* MATERIAL PROVIDED:
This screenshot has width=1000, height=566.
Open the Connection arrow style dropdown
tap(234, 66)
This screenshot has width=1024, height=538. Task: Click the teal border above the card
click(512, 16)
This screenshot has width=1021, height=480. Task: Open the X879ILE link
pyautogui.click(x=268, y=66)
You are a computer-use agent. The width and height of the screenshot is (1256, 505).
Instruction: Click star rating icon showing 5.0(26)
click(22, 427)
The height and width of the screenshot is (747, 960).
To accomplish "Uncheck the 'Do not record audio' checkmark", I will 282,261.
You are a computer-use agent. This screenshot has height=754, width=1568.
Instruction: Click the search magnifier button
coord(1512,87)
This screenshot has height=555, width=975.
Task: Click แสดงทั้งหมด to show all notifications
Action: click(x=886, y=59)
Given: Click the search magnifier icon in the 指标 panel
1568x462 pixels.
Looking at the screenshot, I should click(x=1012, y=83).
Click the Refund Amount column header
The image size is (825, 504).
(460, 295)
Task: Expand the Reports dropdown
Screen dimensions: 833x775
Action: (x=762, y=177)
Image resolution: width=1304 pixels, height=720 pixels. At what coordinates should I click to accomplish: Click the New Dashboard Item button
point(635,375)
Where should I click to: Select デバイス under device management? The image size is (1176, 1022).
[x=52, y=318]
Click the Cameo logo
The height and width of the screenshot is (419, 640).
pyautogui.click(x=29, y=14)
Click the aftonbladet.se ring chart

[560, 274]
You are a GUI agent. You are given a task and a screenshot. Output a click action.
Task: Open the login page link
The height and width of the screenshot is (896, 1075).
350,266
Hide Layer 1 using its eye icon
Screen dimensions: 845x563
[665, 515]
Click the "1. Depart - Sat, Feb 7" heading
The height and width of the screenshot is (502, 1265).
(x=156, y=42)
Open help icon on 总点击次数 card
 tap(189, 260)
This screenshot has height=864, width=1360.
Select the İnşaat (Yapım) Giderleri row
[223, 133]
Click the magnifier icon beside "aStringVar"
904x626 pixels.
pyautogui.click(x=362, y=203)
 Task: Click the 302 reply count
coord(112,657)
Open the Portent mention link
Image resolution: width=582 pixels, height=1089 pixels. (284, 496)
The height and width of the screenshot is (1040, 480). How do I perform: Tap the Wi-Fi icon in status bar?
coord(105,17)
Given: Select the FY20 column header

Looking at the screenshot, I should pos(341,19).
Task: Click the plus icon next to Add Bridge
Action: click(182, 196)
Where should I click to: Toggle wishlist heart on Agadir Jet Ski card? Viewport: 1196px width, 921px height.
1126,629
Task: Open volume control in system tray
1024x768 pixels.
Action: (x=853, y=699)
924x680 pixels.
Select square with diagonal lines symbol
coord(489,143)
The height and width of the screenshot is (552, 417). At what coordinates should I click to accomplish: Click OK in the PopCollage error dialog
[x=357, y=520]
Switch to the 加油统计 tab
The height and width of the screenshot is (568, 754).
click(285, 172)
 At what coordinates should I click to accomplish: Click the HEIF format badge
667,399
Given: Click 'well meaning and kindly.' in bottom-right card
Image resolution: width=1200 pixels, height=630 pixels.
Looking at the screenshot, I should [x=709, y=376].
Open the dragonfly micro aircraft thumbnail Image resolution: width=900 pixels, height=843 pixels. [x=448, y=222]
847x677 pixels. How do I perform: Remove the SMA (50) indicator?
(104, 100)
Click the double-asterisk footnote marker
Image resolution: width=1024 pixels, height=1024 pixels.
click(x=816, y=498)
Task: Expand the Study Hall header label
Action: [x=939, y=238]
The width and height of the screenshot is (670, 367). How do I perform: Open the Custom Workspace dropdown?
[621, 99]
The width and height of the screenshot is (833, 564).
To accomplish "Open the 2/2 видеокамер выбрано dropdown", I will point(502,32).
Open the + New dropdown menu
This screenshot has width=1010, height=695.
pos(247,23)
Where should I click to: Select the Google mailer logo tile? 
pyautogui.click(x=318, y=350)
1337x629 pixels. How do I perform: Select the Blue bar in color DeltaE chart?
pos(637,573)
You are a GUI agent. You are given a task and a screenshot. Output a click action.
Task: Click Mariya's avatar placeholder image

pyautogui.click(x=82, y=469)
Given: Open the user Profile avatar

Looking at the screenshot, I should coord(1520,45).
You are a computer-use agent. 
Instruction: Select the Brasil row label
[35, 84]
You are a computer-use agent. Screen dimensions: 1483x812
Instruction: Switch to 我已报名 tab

* WHAT IS BEING ASKED: Transcribe each entry. Leave nothing out.

* ANSWER SECTION:
This screenshot has width=1000, height=566.
Open the Connection arrow style dropdown
tap(234, 66)
This screenshot has width=1024, height=538. Task: Click the teal border above the card
click(512, 16)
This screenshot has width=1021, height=480. Task: Open the X879ILE link
pyautogui.click(x=268, y=66)
You are a computer-use agent. The width and height of the screenshot is (1256, 505).
Instruction: Click star rating icon showing 5.0(26)
click(22, 427)
The height and width of the screenshot is (747, 960).
To accomplish "Uncheck the 'Do not record audio' checkmark", I will 282,261.
You are a computer-use agent. This screenshot has height=754, width=1568.
Instruction: Click the search magnifier button
coord(1512,87)
This screenshot has height=555, width=975.
Task: Click แสดงทั้งหมด to show all notifications
Action: click(x=886, y=59)
Given: Click the search magnifier icon in the 指标 panel
1568x462 pixels.
Looking at the screenshot, I should click(x=1012, y=83).
Click the Refund Amount column header
The image size is (825, 504).
(460, 295)
Task: Expand the Reports dropdown
Screen dimensions: 833x775
Action: (x=762, y=177)
Image resolution: width=1304 pixels, height=720 pixels. At what coordinates should I click to accomplish: Click the New Dashboard Item button
point(635,375)
Where should I click to: Select デバイス under device management? The image size is (1176, 1022).
[x=52, y=318]
Click the Cameo logo
The height and width of the screenshot is (419, 640).
pyautogui.click(x=29, y=14)
Click the aftonbladet.se ring chart

[560, 274]
You are a GUI agent. You are given a task and a screenshot. Output a click action.
Task: Open the login page link
The height and width of the screenshot is (896, 1075).
350,266
Hide Layer 1 using its eye icon
Screen dimensions: 845x563
[665, 515]
Click the "1. Depart - Sat, Feb 7" heading
The height and width of the screenshot is (502, 1265).
(x=156, y=42)
Open help icon on 总点击次数 card
 tap(189, 260)
This screenshot has height=864, width=1360.
Select the İnşaat (Yapım) Giderleri row
[223, 133]
Click the magnifier icon beside "aStringVar"
904x626 pixels.
pyautogui.click(x=362, y=203)
 Task: Click the 302 reply count
coord(112,657)
Open the Portent mention link
Image resolution: width=582 pixels, height=1089 pixels. (284, 496)
The height and width of the screenshot is (1040, 480). How do I perform: Tap the Wi-Fi icon in status bar?
coord(105,17)
Given: Select the FY20 column header

Looking at the screenshot, I should pos(341,19).
Task: Click the plus icon next to Add Bridge
Action: click(182, 196)
Where should I click to: Toggle wishlist heart on Agadir Jet Ski card? Viewport: 1196px width, 921px height.
1126,629
Task: Open volume control in system tray
1024x768 pixels.
Action: (x=853, y=699)
924x680 pixels.
Select square with diagonal lines symbol
coord(489,143)
The height and width of the screenshot is (552, 417). At what coordinates should I click to accomplish: Click OK in the PopCollage error dialog
[x=357, y=520]
Switch to the 加油统计 tab
The height and width of the screenshot is (568, 754).
click(285, 172)
 At what coordinates should I click to accomplish: Click the HEIF format badge
667,399
Given: Click 'well meaning and kindly.' in bottom-right card
Image resolution: width=1200 pixels, height=630 pixels.
Looking at the screenshot, I should [x=709, y=376].
Open the dragonfly micro aircraft thumbnail Image resolution: width=900 pixels, height=843 pixels. [x=448, y=222]
847x677 pixels. How do I perform: Remove the SMA (50) indicator?
(104, 100)
Click the double-asterisk footnote marker
Image resolution: width=1024 pixels, height=1024 pixels.
click(x=816, y=498)
Task: Expand the Study Hall header label
Action: [x=939, y=238]
The width and height of the screenshot is (670, 367). How do I perform: Open the Custom Workspace dropdown?
[621, 99]
The width and height of the screenshot is (833, 564).
To accomplish "Open the 2/2 видеокамер выбрано dropdown", I will point(502,32).
Open the + New dropdown menu
This screenshot has width=1010, height=695.
pos(247,23)
Where should I click to: Select the Google mailer logo tile? 
pyautogui.click(x=318, y=350)
1337x629 pixels. How do I perform: Select the Blue bar in color DeltaE chart?
pos(637,573)
You are a GUI agent. You are given a task and a screenshot. Output a click action.
Task: Click Mariya's avatar placeholder image

pyautogui.click(x=82, y=469)
Given: Open the user Profile avatar

Looking at the screenshot, I should coord(1520,45).
You are a computer-use agent. 
Instruction: Select the Brasil row label
[35, 84]
You are a computer-use agent. Screen dimensions: 1483x812
Instruction: Switch to 我已报名 tab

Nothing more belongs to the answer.